**WHAT YOU ARE ASKED TO DO**
Return every line of the records below word for word, changing nothing.

[Rows of pointing data]
+ + + + +
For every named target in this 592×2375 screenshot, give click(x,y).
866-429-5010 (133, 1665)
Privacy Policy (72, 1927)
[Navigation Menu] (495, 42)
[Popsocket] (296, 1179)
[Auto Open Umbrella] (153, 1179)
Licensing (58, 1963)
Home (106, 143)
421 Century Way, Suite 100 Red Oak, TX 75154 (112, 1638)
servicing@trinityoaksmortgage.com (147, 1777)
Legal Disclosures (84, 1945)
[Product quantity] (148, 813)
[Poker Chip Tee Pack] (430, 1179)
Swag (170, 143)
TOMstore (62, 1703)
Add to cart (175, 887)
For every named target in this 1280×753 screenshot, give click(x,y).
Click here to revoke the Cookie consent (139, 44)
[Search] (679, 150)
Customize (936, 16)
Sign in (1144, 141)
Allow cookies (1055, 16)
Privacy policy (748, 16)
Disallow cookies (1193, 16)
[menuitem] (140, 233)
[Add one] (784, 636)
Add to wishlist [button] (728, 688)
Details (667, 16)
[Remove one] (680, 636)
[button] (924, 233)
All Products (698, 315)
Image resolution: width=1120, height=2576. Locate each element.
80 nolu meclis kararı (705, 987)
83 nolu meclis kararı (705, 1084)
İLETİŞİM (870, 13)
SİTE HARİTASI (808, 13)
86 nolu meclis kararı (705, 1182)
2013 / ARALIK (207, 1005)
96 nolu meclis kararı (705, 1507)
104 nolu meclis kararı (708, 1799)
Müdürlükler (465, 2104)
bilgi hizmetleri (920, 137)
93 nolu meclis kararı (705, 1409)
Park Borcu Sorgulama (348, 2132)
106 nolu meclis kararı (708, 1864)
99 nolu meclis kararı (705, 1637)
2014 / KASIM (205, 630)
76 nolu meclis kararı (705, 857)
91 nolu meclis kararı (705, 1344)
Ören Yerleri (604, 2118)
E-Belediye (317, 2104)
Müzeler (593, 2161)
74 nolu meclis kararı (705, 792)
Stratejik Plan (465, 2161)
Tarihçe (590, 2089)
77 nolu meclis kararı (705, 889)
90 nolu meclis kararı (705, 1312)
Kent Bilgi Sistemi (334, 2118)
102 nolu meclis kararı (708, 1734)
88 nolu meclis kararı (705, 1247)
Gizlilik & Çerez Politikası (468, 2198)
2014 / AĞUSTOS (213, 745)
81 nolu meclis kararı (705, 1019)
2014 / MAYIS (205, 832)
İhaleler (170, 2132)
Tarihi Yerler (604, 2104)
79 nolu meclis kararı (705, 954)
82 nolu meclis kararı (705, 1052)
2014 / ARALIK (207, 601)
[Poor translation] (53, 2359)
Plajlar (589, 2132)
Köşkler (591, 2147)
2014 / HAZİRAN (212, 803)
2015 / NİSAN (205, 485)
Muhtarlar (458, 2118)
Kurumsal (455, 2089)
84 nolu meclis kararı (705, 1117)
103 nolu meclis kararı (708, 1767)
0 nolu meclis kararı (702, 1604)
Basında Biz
+ + + + +
**ANSWER FOR THE TASK**
For every named target in this 592×2375 screenshot, give click(x,y).
866-429-5010 (133, 1665)
Privacy Policy (72, 1927)
[Navigation Menu] (495, 42)
[Popsocket] (296, 1179)
[Auto Open Umbrella] (153, 1179)
Licensing (58, 1963)
Home (106, 143)
421 Century Way, Suite 100 Red Oak, TX 75154 (112, 1638)
servicing@trinityoaksmortgage.com (147, 1777)
Legal Disclosures (84, 1945)
[Product quantity] (148, 813)
[Poker Chip Tee Pack] (430, 1179)
Swag (170, 143)
TOMstore (62, 1703)
Add to cart (175, 887)
For every named target in this 1280×753 screenshot, give click(x,y).
Click here to revoke the Cookie consent (139, 44)
[Search] (679, 150)
Customize (936, 16)
Sign in (1144, 141)
Allow cookies (1055, 16)
Privacy policy (748, 16)
Disallow cookies (1193, 16)
[menuitem] (140, 233)
[Add one] (784, 636)
Add to wishlist [button] (728, 688)
Details (667, 16)
[Remove one] (680, 636)
[button] (924, 233)
All Products (698, 315)
Image resolution: width=1120, height=2576. Locate each element.
80 nolu meclis kararı (705, 987)
83 nolu meclis kararı (705, 1084)
İLETİŞİM (870, 13)
SİTE HARİTASI (808, 13)
86 nolu meclis kararı (705, 1182)
2013 / ARALIK (207, 1005)
96 nolu meclis kararı (705, 1507)
104 nolu meclis kararı (708, 1799)
Müdürlükler (465, 2104)
bilgi hizmetleri (920, 137)
93 nolu meclis kararı (705, 1409)
Park Borcu Sorgulama (348, 2132)
106 nolu meclis kararı (708, 1864)
99 nolu meclis kararı (705, 1637)
2014 / KASIM (205, 630)
76 nolu meclis kararı (705, 857)
91 nolu meclis kararı (705, 1344)
Ören Yerleri (604, 2118)
E-Belediye (317, 2104)
Müzeler (593, 2161)
74 nolu meclis kararı (705, 792)
Stratejik Plan (465, 2161)
Tarihçe (590, 2089)
77 nolu meclis kararı (705, 889)
90 nolu meclis kararı (705, 1312)
Kent Bilgi Sistemi (334, 2118)
102 nolu meclis kararı (708, 1734)
88 nolu meclis kararı (705, 1247)
Gizlilik & Çerez Politikası (468, 2198)
2014 / AĞUSTOS (213, 745)
81 nolu meclis kararı (705, 1019)
2014 / MAYIS (205, 832)
İhaleler (170, 2132)
Tarihi Yerler (604, 2104)
79 nolu meclis kararı (705, 954)
82 nolu meclis kararı (705, 1052)
2014 / ARALIK (207, 601)
[Poor translation] (53, 2359)
Plajlar (589, 2132)
Köşkler (591, 2147)
2014 / HAZİRAN (212, 803)
2015 / NİSAN (205, 485)
Muhtarlar (458, 2118)
Kurumsal (455, 2089)
84 nolu meclis kararı (705, 1117)
103 nolu meclis kararı (708, 1767)
0 nolu meclis kararı (702, 1604)
Basında Biz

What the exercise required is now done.